Steve Goldstein: President Trumps battles with theU.S. intelligence community started early in his administration. Thanks to the Russia investigation and of continued ever since we caught glimpses of it again last week when he said he trusted the North Korean dictator Kim Jong un was not responsible for the death of an American student who was imprisoned in that country for more than a year. And the congressional hearing featuring former Trump attorney Michael Cohen rekindled thoughts about how connected the Trump campaign may have been to Russia and how FBI Director James Comey was fired possibly because of his interest in pursuing that connection. Former CIA Director John Brennan has been consistently willing to challenge President Trump's negativity toward the intelligence community. Brennan was in the Valley last week as part of ASU's Barrett Honors College's John Jay Rhodes lecture, and I spoke with him. I started by asking Brennan why he thinks the president continues to argue publicly with the U.S. intelligence community.

John Brennan: Well it's really quite puzzling because the U.S. intelligence community is the best intelligence in the world. That doesn't mean it makes no mistakes and sometimes it does — it's an imperfect science. But every president that I've worked for has relied heavily on the intel community input the expertise their experience in order to try to make the best decision possible that affects our national security. And so dealing with really intractable issues like the North Korean nuclear program or Iran or terrorism or China or Russia, Mr. Trump and others really need to be able to leverage the expertise that resides within the intel community. He can challenge it he can question it and he doesn't even have to agree with it but he should in fact be able to take it on board and use it as part of the process that he is going to have to make these very important and consequential decisions.
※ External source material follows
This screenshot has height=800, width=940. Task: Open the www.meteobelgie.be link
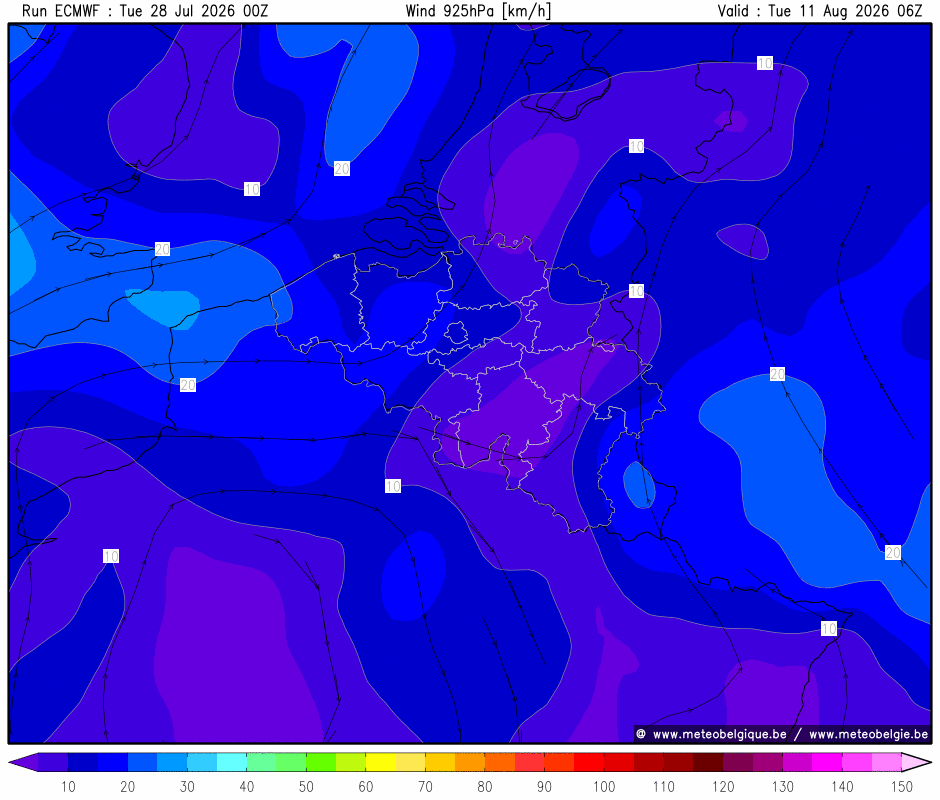coord(868,734)
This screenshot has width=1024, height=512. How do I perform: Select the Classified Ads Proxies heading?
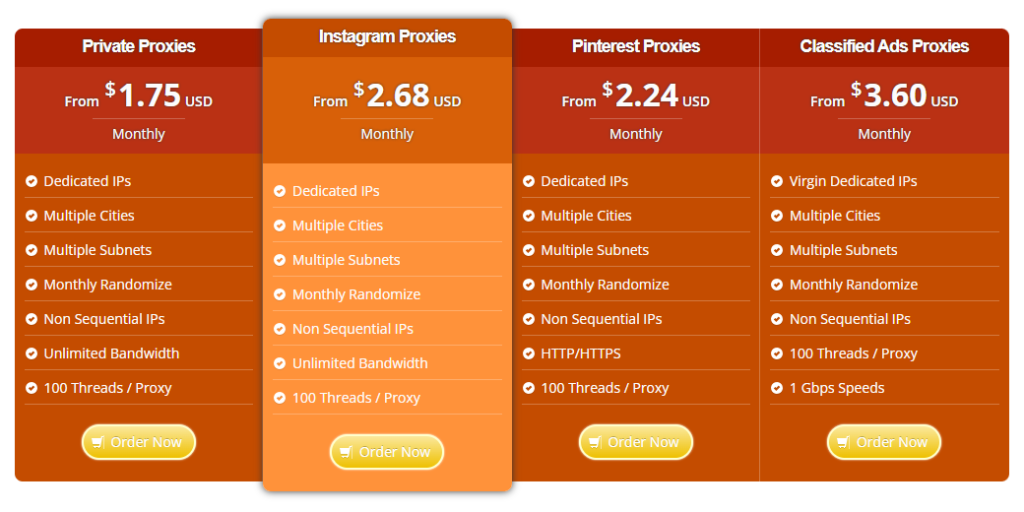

Goldstein: I'm struck by the fact in talking with some some former members of the intelligence community that they have no problem with being criticized behind the scenes in private to discuss how a president thinks this or that. But the idea of being, having a tweeted about or without a base of knowledge is extremely frustrating to them, I'm sure it's frustrating to you as well. Does that affect people in the day to day people who are just trying to do their jobs?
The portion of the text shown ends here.